Step 3: Search Quality
While building the search experience, the Admin should have assessed the search quality of the client’s top priorities queries based on their what kind of organization they are and what kind of questions they receive from their users.
As the reviewer, you can QA search quality based on several additional items:
Universal Prompt Results
All universal prompts should lead to very strong results. Click through each prompt to check. Ideally, each vertical shows up at least once through a universal prompt to ensure that all of the possible result types in the experience are showcased upfront.
Vertical Prompt Autocomplete Behavior and Results
Admins are encouraged to set up both static (hard-coded) and “mad-lib” style embedded fields vertical prompts for each vertical. It is best practice to enable at least
[[name]] as a vertical prompt for most verticals to create a more powerful predictive autocomplete experience. Try typing in various queries to ensure the autocomplete behavior is showing intuitive predictions that lead to expected results. If verticals have any hard-coded prompts and vertical prompts are
, click each prompt to ensure strong results are returned.

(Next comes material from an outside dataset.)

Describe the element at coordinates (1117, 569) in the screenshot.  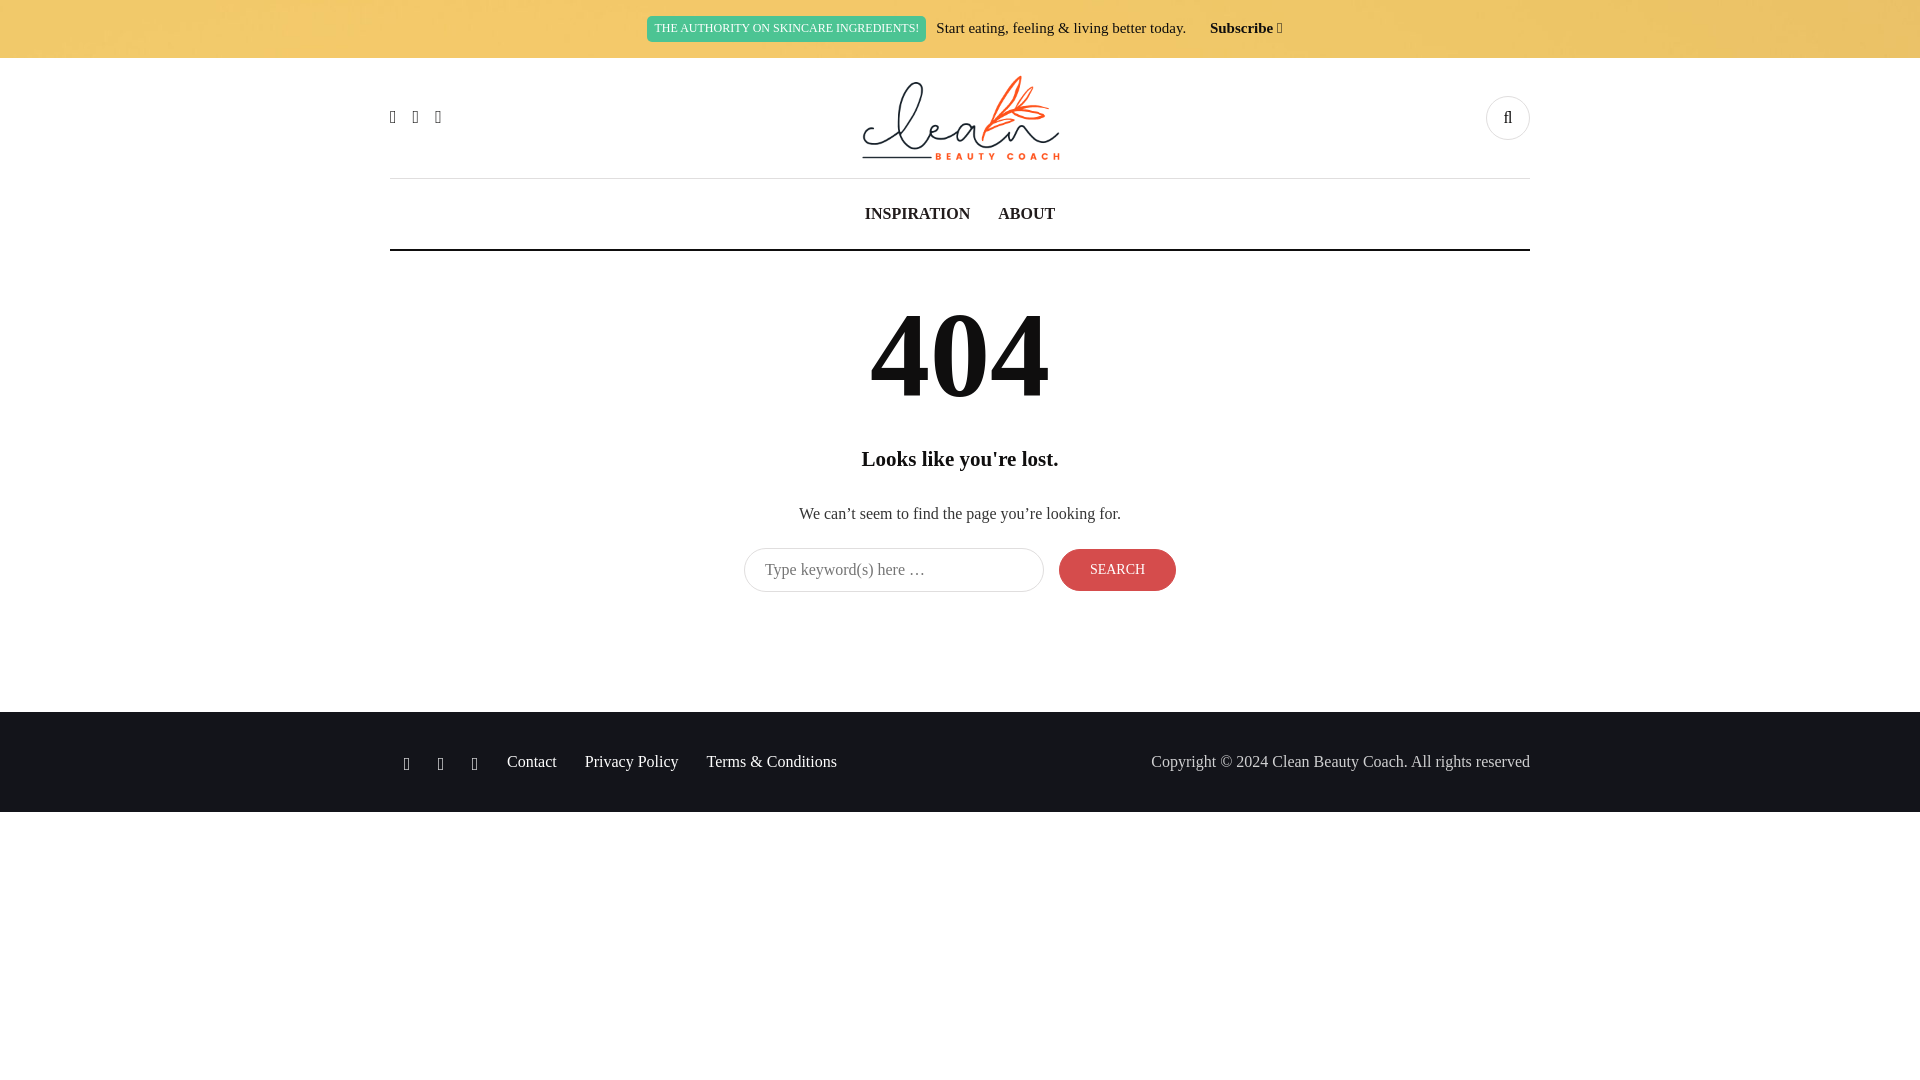
I see `Search` at that location.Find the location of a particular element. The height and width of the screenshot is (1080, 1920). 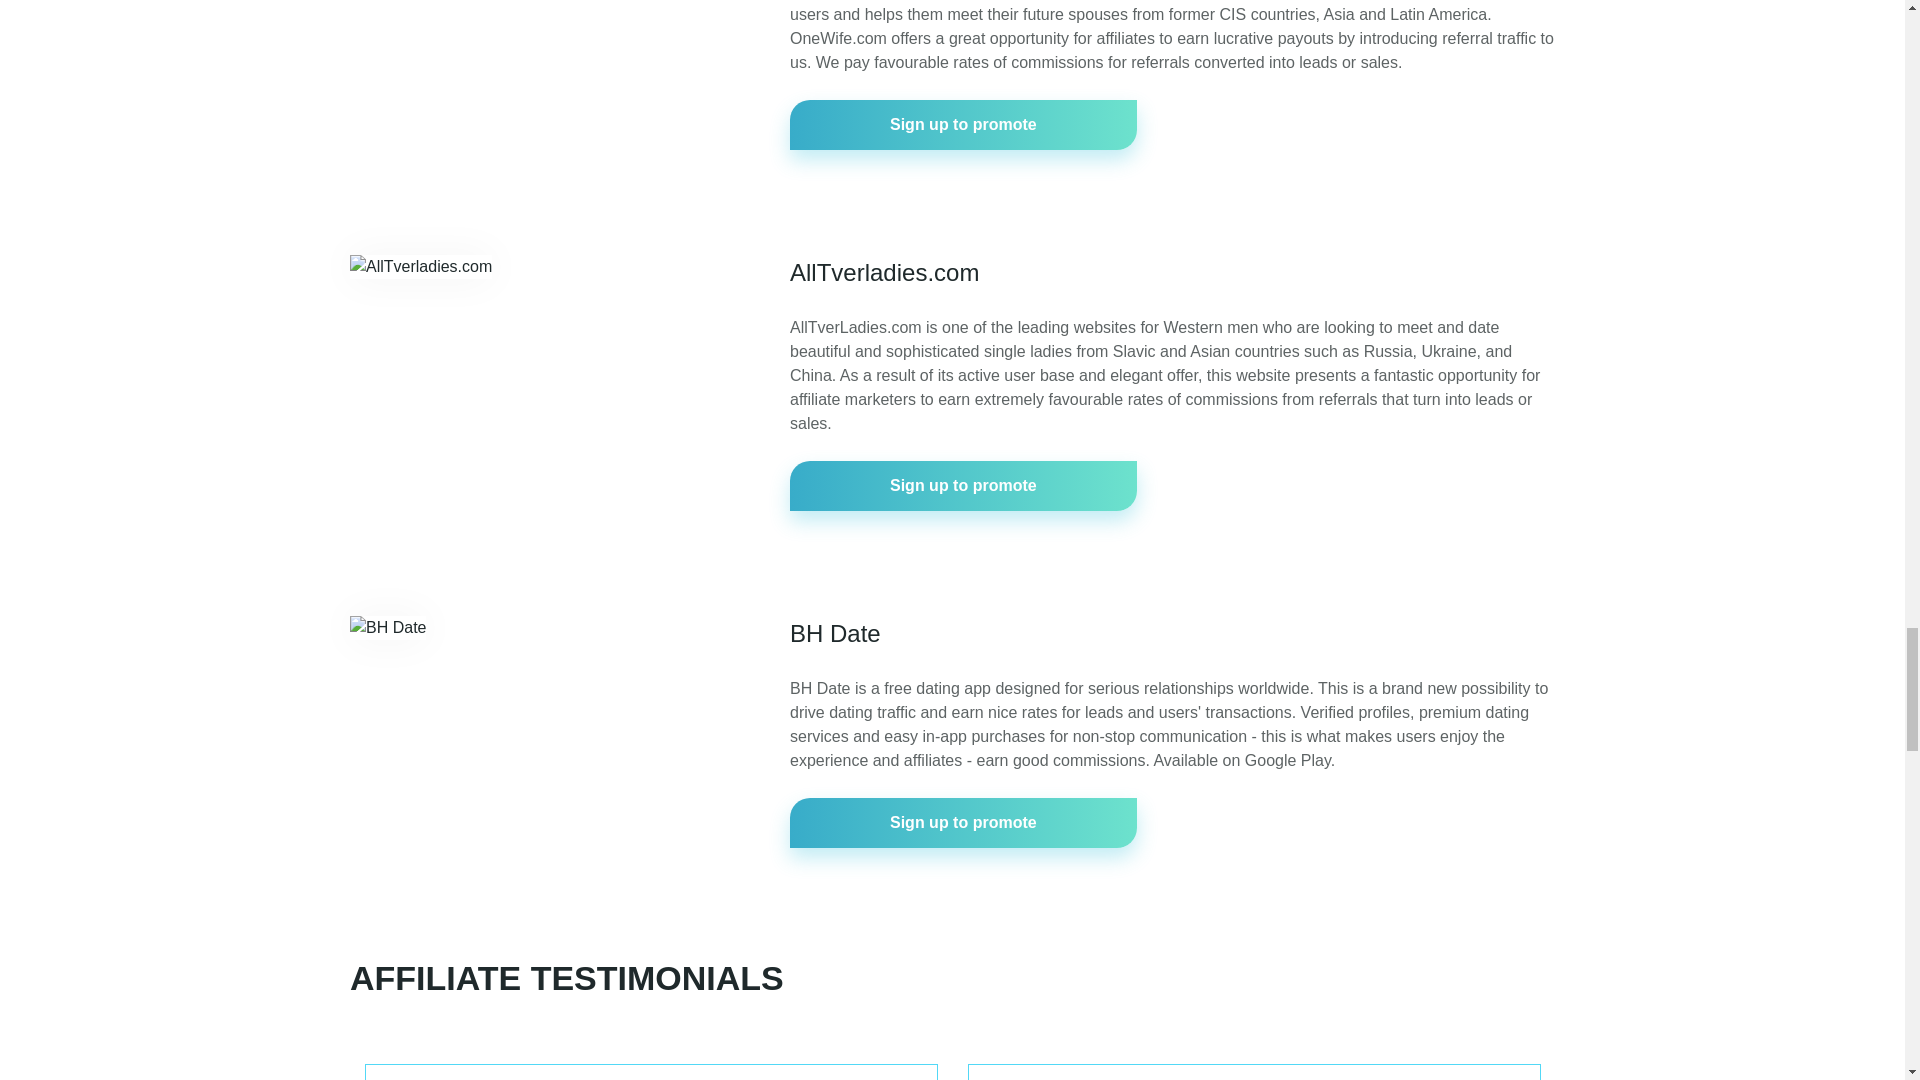

Sign up to promote is located at coordinates (962, 486).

Verticals should be easily discoverable through all common synonyms matching the content type of that vertical. Example 1: a vertical for Acquisition FAQs should surface for queries like “merger”, “acquisition” and “transition”. Example 2: a vertical for financial professionals should generally surface for queries like “lenders”, “advisors”, and “officers”.
Location Search Quality (if applicable)
The location search algorithm can sometimes surface undesired or unexpected results, so it is important to test a few location-related searches. Try a few different types of queries here such as searching by city and by zip code to get a sense for how things are working, and check how the results are being sorted. Generally speaking, location entities are usually sorted by relevance to the query and then by proximity to the user.